Ebrantil: effetti indesiderati e controindicazioni
Ebrantil (Urapidil Cloridrato) è un farmaco spesso utilizzato per le seguenti malattie: Urgenze ed emergenze ipertensive.
Come tutti i farmaci, però, anche Ebrantil ha effetti indesiderati (spesso anche chiamati effetti collaterali), reazioni avverse e controindicazioni che, se spesso sono poco rilevanti dal punto di vista clinico (piccoli disturbi sopportabili), talvolta possono essere assai gravi ed imprevedibili.
Diventa quindi importantissimo, prima di iniziare la terapia con Ebrantil, conoscerne le controindicazioni, le speciali avvertenze per l’uso e gli effetti indesiderati, in modo da poterli segnalare, alla prima comparsa, al medico curante.
Ebrantil: controindicazioni
IpersensibilitĂ al principio attivo o ad uno qualsiasi degli eccipienti elencati al paragrafo 6.1;
Gravidanza e ed allattamento in quanto non esistono fino ad ora sufficienti esperienze nell’uomo (vedere paragrafo 4.6);
Pazienti con stenosi aortica dell’istmo o con shunt artero-venoso.
Ebrantil: effetti indesiderati
Molti dei seguenti effetti indesiderati sono dovuti ad un improvviso calo della pressione sanguigna, ma secondo l’esperienza essi scompaiono entro pochi minuti, anche durante l’infusione veloce.

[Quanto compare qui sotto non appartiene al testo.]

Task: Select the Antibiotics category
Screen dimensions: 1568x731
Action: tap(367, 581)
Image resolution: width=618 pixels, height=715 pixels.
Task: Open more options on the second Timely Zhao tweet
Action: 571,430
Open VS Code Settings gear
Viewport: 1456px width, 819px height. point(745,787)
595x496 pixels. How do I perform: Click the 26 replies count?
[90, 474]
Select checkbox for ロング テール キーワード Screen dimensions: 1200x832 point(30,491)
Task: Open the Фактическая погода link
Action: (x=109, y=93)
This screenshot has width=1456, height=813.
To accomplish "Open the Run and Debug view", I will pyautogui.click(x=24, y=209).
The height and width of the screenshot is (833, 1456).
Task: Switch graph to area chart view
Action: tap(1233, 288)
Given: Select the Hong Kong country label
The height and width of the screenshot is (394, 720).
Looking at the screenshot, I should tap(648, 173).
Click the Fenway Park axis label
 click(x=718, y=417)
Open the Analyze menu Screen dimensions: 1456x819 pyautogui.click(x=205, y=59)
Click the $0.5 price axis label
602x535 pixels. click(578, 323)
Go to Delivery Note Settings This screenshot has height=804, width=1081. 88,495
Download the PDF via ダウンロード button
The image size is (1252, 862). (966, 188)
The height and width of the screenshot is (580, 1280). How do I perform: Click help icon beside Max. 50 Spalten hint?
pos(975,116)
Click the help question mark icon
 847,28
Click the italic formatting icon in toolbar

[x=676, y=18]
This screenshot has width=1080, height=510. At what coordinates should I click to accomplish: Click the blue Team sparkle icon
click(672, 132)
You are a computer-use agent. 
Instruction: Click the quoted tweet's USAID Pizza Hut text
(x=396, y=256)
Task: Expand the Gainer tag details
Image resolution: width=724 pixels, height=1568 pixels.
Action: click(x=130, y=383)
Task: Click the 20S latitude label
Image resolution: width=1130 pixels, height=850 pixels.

In relazione alla severità degli effetti indesiderati bisogna tuttavia prendere in considerazione anche una sospensione del trattamento.
Le frequenze sono riportate in accordo alla seguente convenzione: Molto comune ( 1/10); Comune ( 1/100, <1/10); Non comune ( 1/1.000, <1/100); Rara ( 1/10.000, <1/1.000); Molto rara (<1/10.000), Non nota (la frequenza non può essere definita sulla base dei dati disponibili).
Patologie cardiache
Non comune: palpitazioni, tachicardia, bradicardia, senso di pressione o dolore al torace (sintomi simili all’angina pectoris) e dispnea
Patologie gastrointestinali Comune: nausea
Non comune: vomito
Patologie sistemiche e condizioni relative alla sede di somministrazione Non comune: affaticamento, astenia
Esami diagnostici
Non comune: battiti cardiaci irregolari
Molto rara: è stata osservata una riduzione della conta piastrinica in corrispondenza di somministrazione orale di urapidil, sebbene non potesse essere stabilito un legame causale con il trattamento con urapidil es. mediante test immunoematologici
Patologie del sistema nervoso Comune: vertigini, cefalea
Disturbi psichiatrici
Molto rara: agitazione, disturbi del sonno
Patologie dell’apparato riproduttivo e della mammella Rara: priapismo
Patologie respiratorie, toraciche e mediastiniche Rara: congestione nasale
Patologie della cute e del tessuto sottocutaneo Non comune: aumento della sudorazione
Rara: reazioni allergiche quali prurito, arrossamento cutaneo, esantema Non nota: angioedema, orticaria
Patologie renali e urinarie
Molto rara: incontinenza urinaria, enuresi notturna
Patologie vascolari:
Non comune: diminuzione della pressione arteriosa cambiando postura, ad es. alzandosi dalla posizione supina (disregolazione ortostatica).
Segnalazione delle reazioni avverse sospette
La segnalazione delle reazioni avverse sospette che si verificano dopo l’autorizzazione del medicinale è importante, in quanto permette un monitoraggio continuo del rapporto beneficio/rischio del medicinale. Agli operatori sanitari è richiesto di segnalare qualsiasi reazione avversa sospetta tramite il sistema nazionale di segnalazione all’indirizzo Responsabili Farmacovigilanza.
Ebrantil: avvertenze per l’uso
Se è già stato in precedenza somministrato un altro farmaco antiipertensivo, Ebrantil non deve essere utilizzato fino a che non sia trascorso un tempo sufficiente da permettere l’instaurarsi dell’azione del/i farmaco/i somministrato/i in precedenza. Il dosaggio di Ebrantil dovrà essere conseguentemente opportunamente ridotto.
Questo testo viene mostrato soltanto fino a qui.